Last week, we saw Jesus as a new Moses, preaching like the prophet on a mountainside. Today, we witness Jesus performing a miracle that echoes the mighty acts of God in the Old Testament. But where in Exodus, the Lord turns the sea into dry land for Moses, in the Gospel, Jesus speaks to the wind and the waves himself.

How can the teacher, the companion on the road, have the same power and authority as God? How can it be conceivable for the disciples that their master and friend is the God that they know they can never see face to face? Even Moses never saw God face to face.
And even if, after several more miracles, Simon Peter exclaims ‘You are God’s Messiah’, the anointed is not God.

Yet here is Jesus, a man the disciples have walked with, talked with, and learned from, demonstrating divine power. How can this man be the same God who established the moon and the stars and breathed life into the nostrils of Adam, the first living being?

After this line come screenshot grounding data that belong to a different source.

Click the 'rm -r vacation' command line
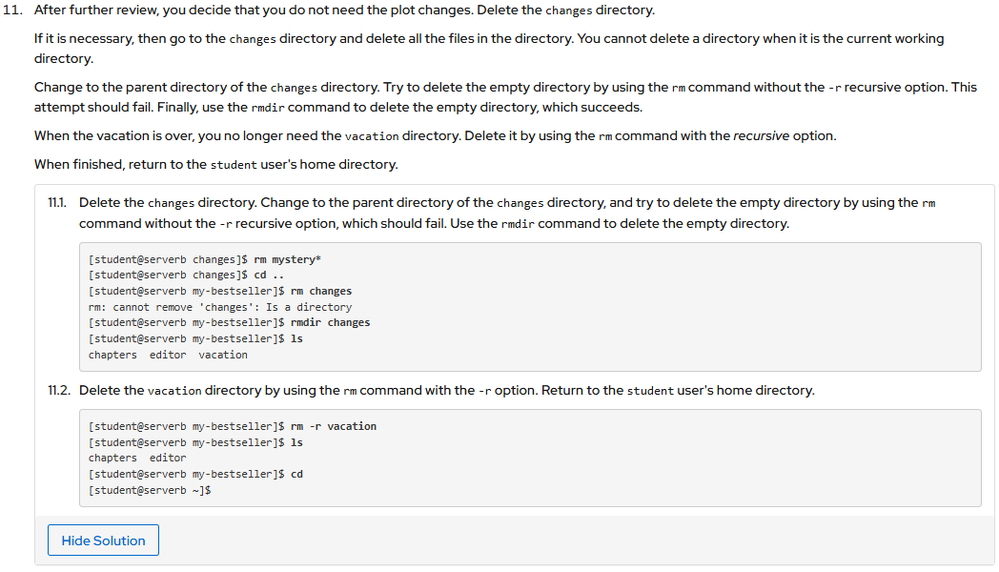point(232,426)
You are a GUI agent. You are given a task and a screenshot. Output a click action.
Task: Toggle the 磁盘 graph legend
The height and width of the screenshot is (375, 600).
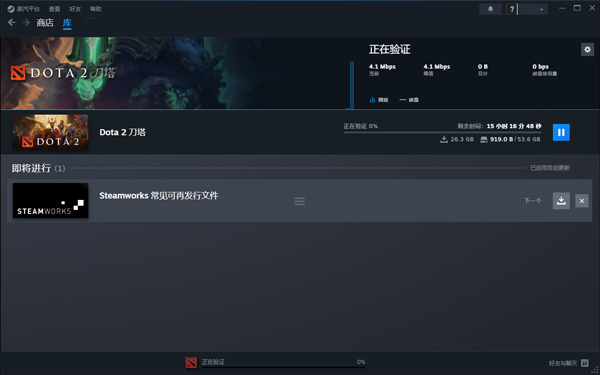click(409, 100)
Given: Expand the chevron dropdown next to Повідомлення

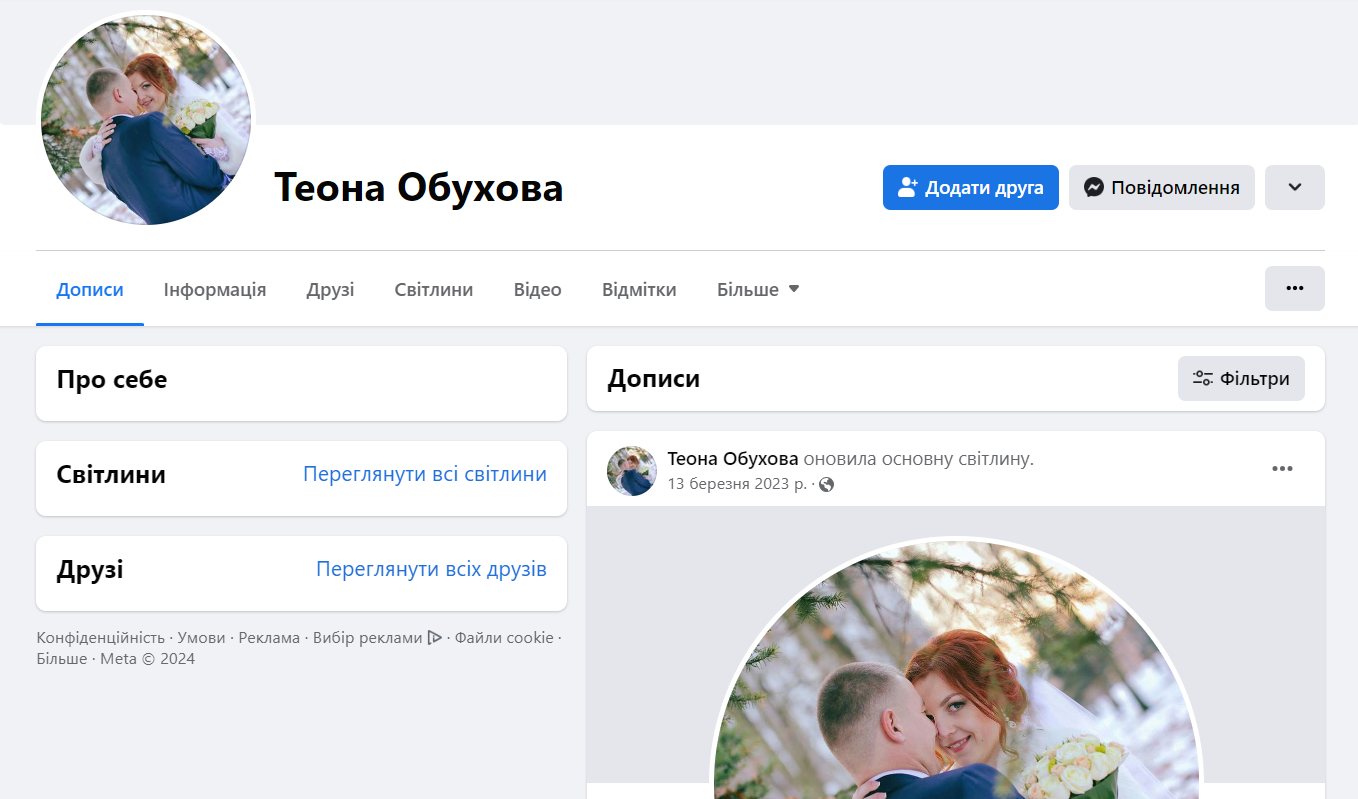Looking at the screenshot, I should 1294,187.
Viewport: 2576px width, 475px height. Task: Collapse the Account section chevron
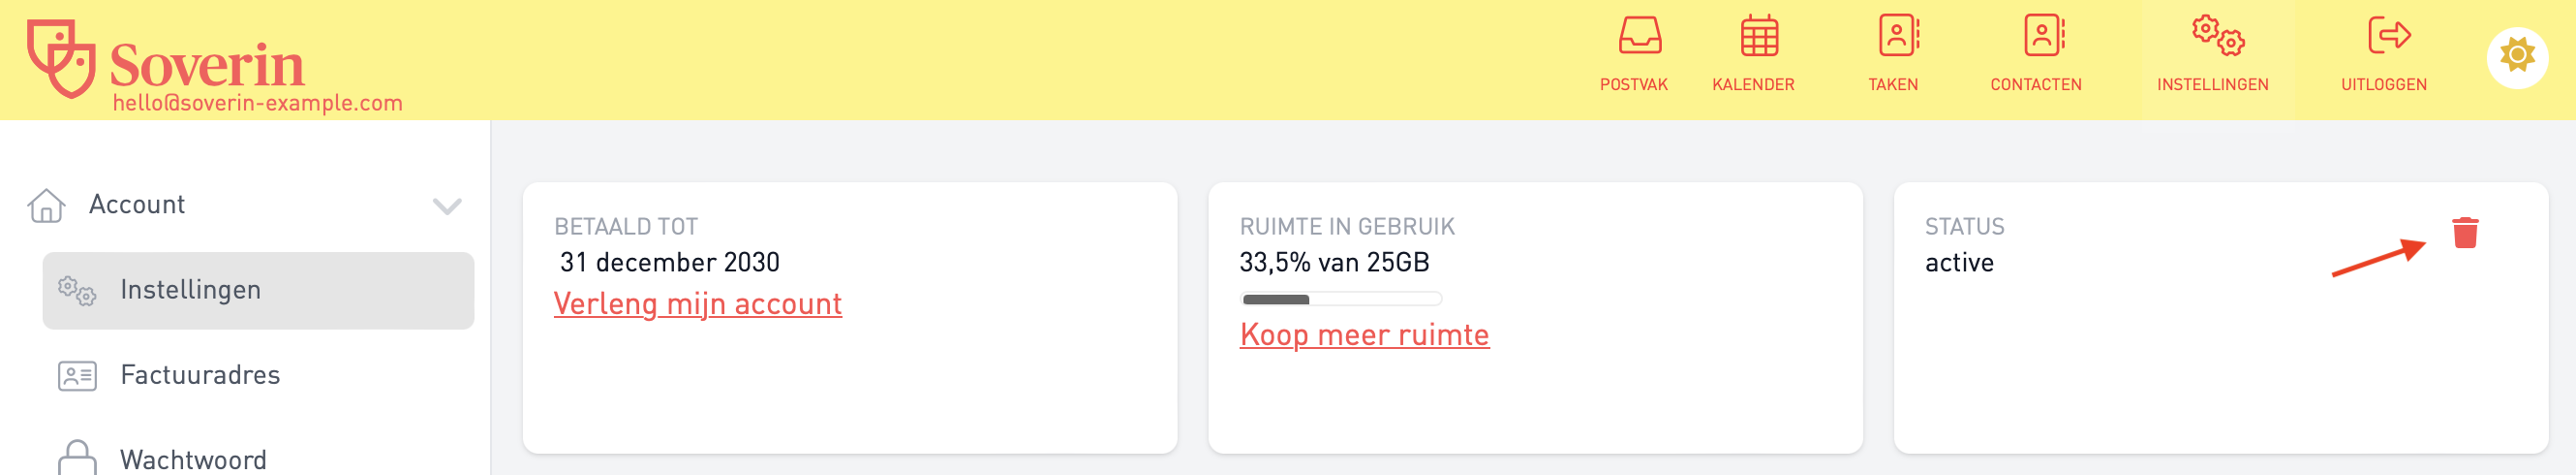(x=447, y=206)
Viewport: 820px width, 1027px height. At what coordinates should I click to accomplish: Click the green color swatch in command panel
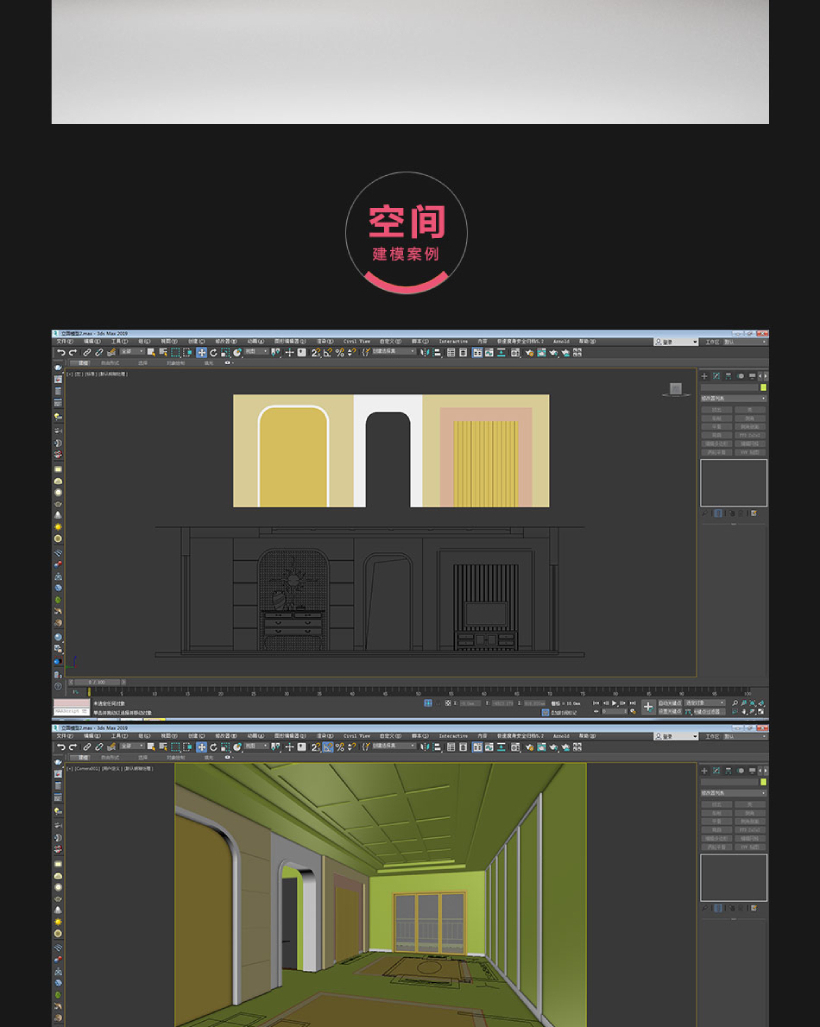pos(763,387)
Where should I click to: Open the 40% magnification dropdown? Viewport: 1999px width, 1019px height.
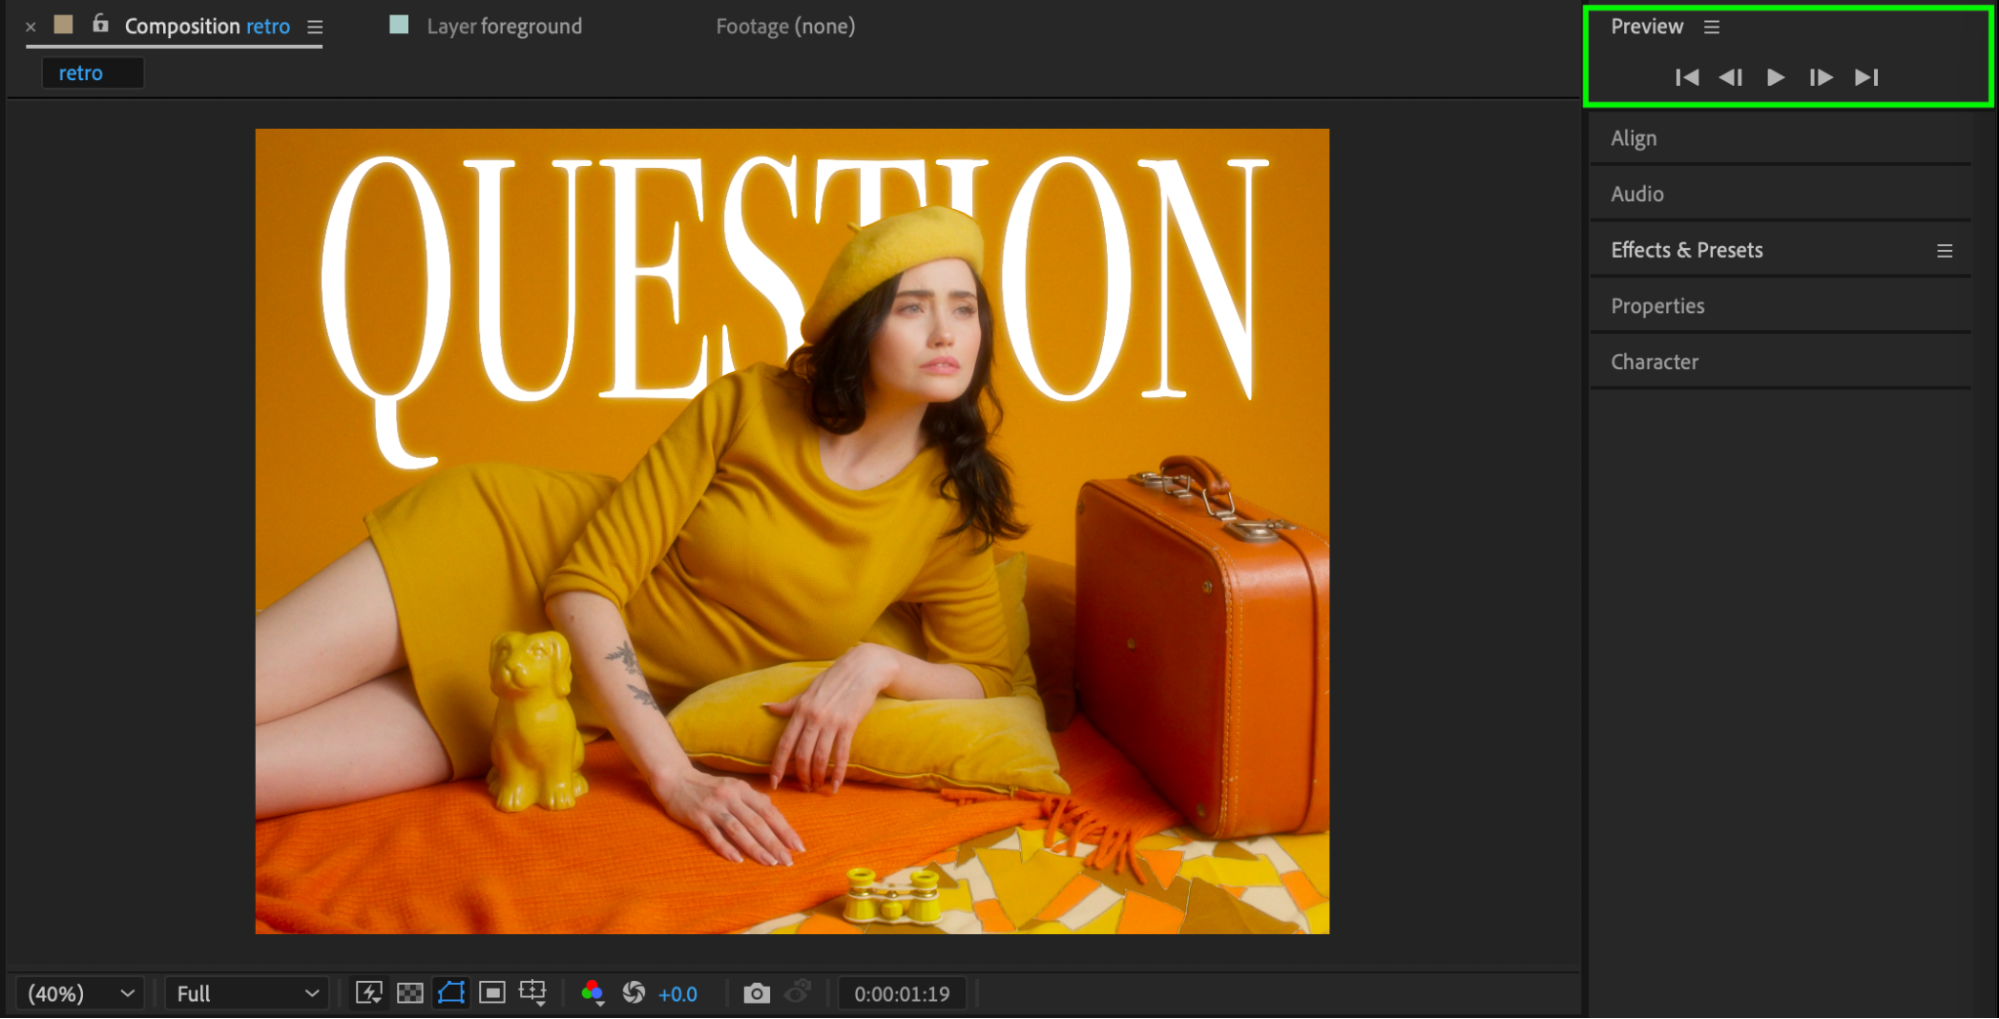80,993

Being faced with God is difficult. It is hard to trust that God really is with us, among us. That’s probably because of the way the human mind works, often in opposition to the heart. That’s the difference between what’s called ‘left brain world’ and ‘right brain world’. With our left brain, we tend to think rationally – we put the mind first. With our right brain, we can give room to awe, wonder, and contemplation – we put the heart first.
Where is our faith? In the mind, or in the heart?

There’s a wonderful book about faith and prayer by Henri Nouwen called ‘The Way of the Heart’. And he says that faith in prayer is to ‘descend with the mind into the heart, and there, stand before the face of the Lord’.

Where is our faith? Our minds are often jumbled mixes of thoughts and anxieties, projections, fears, to-do lists and questions, all colliding together. But when mind and heart dwell together, we give room to God, we can practise the presence of God.

‘Who then is this, that he commands even the winds and the water, and they obey him?’ ask the disciples.
Their question in the calm after the storm expresses what Jesus intends for them to truly learn about his power and authority over all creation, about his divine nature. Finally, the rationality is gone, and there is space for awe and wonder in the presence of God.

There is no other way to access and to respond to Jesus’ power and authority but in faith, offering our hearts in love to God who loved us first. When we face the storms of life, do we focus on the chaos and fear, or do we place our trust in God, who has the power to calm the storm?

Having this passage from Luke’s Gospel today, so close to Lent, enables us to reflect deeply about our own faith as we prepare to follow Jesus all the way to the cross, the ultimate symbol of love.
By commanding the storms to subside and calming the waters, Jesus teaches us that we must trust his power and authority even in the midst of turmoil that may cause fear, anxiety, a sense of helplessness, lack of control, and abandonment. Like the disciples on the boat in the Sea of Galilee, what is at stake in our own lives is this: do we trust and rest in Jesus’ power and authority?

Let us pray.
Lord God, actively present in the moments of our lives at all times and places, make us attentive to your presence help us to listen to your voice within and among us give us the simple-mindedness and the total acceptance to obey your prompting, your direction, your leadings, and your guidance.